Dataset entries:

··········

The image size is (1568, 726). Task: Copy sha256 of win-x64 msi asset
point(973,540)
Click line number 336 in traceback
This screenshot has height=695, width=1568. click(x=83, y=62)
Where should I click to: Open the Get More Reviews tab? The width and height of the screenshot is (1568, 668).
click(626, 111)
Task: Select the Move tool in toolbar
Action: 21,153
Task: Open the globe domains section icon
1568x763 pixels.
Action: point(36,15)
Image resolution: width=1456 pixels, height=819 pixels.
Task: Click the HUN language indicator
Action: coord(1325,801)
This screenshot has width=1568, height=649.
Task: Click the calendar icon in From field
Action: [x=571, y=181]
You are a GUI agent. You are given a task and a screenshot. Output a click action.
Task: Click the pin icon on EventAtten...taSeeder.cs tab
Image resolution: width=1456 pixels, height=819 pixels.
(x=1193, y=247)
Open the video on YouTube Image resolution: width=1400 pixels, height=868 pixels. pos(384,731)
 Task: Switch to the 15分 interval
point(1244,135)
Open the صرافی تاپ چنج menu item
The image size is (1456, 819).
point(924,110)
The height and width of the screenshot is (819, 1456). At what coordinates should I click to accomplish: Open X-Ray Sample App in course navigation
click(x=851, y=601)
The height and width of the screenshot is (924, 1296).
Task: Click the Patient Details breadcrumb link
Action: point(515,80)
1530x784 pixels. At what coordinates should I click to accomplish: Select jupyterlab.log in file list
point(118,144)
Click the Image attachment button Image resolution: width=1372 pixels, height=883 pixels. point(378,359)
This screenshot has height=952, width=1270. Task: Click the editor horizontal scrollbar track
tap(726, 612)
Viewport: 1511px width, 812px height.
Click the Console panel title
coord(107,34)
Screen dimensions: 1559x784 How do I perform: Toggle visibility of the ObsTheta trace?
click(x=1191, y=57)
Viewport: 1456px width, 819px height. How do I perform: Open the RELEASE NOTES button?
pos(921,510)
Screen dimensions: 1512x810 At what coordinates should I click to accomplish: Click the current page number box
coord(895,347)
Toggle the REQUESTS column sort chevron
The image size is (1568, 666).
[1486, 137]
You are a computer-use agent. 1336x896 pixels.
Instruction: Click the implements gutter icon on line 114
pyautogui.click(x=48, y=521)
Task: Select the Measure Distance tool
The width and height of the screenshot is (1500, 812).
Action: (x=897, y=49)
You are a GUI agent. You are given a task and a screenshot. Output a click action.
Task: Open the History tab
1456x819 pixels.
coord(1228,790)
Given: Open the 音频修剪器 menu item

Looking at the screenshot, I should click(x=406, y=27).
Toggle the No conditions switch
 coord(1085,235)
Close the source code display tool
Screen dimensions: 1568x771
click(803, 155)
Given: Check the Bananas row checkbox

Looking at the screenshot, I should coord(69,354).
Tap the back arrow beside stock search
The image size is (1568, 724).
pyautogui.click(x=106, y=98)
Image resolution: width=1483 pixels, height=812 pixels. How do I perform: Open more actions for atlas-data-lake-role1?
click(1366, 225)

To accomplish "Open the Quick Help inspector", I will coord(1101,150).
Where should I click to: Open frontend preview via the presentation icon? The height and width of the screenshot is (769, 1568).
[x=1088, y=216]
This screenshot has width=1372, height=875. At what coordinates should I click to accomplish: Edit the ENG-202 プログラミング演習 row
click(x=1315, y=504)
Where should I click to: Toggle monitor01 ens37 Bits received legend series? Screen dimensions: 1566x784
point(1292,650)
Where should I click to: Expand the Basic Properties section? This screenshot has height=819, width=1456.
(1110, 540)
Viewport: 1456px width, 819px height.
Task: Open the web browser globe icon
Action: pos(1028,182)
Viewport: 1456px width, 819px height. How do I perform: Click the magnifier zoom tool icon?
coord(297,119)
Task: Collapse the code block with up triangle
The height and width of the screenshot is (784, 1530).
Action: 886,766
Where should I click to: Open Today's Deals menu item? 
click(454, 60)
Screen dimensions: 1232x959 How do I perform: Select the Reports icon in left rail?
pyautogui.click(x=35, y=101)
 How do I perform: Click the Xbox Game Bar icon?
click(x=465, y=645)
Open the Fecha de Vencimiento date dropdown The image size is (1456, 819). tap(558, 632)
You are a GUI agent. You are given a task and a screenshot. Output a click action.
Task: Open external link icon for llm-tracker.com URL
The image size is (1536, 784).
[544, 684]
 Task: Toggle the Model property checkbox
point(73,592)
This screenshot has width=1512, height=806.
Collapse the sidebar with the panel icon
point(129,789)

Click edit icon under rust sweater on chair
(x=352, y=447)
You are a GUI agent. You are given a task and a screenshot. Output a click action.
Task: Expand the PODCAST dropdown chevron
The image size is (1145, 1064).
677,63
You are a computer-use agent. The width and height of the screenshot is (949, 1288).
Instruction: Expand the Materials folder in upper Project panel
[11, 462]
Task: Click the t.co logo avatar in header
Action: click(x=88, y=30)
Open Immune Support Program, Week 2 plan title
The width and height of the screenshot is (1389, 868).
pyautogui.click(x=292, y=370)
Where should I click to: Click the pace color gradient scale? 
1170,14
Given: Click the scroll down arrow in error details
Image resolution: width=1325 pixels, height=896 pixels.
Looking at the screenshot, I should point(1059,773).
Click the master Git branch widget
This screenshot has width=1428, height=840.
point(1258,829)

··········

**ABOUT THIS EXERCISE:**
Look through the data above and return exactly the lines from the one that contains "The image size is (1568, 666)." to the one that contains "Tap the back arrow beside stock search", inclusive, with nothing else.

**RESPONSE:**
The image size is (1568, 666).
[1486, 137]
You are a computer-use agent. 1336x896 pixels.
Instruction: Click the implements gutter icon on line 114
pyautogui.click(x=48, y=521)
Task: Select the Measure Distance tool
The width and height of the screenshot is (1500, 812).
Action: (x=897, y=49)
You are a GUI agent. You are given a task and a screenshot. Output a click action.
Task: Open the History tab
1456x819 pixels.
coord(1228,790)
Given: Open the 音频修剪器 menu item

Looking at the screenshot, I should click(x=406, y=27).
Toggle the No conditions switch
 coord(1085,235)
Close the source code display tool
Screen dimensions: 1568x771
click(803, 155)
Given: Check the Bananas row checkbox

Looking at the screenshot, I should coord(69,354).
Tap the back arrow beside stock search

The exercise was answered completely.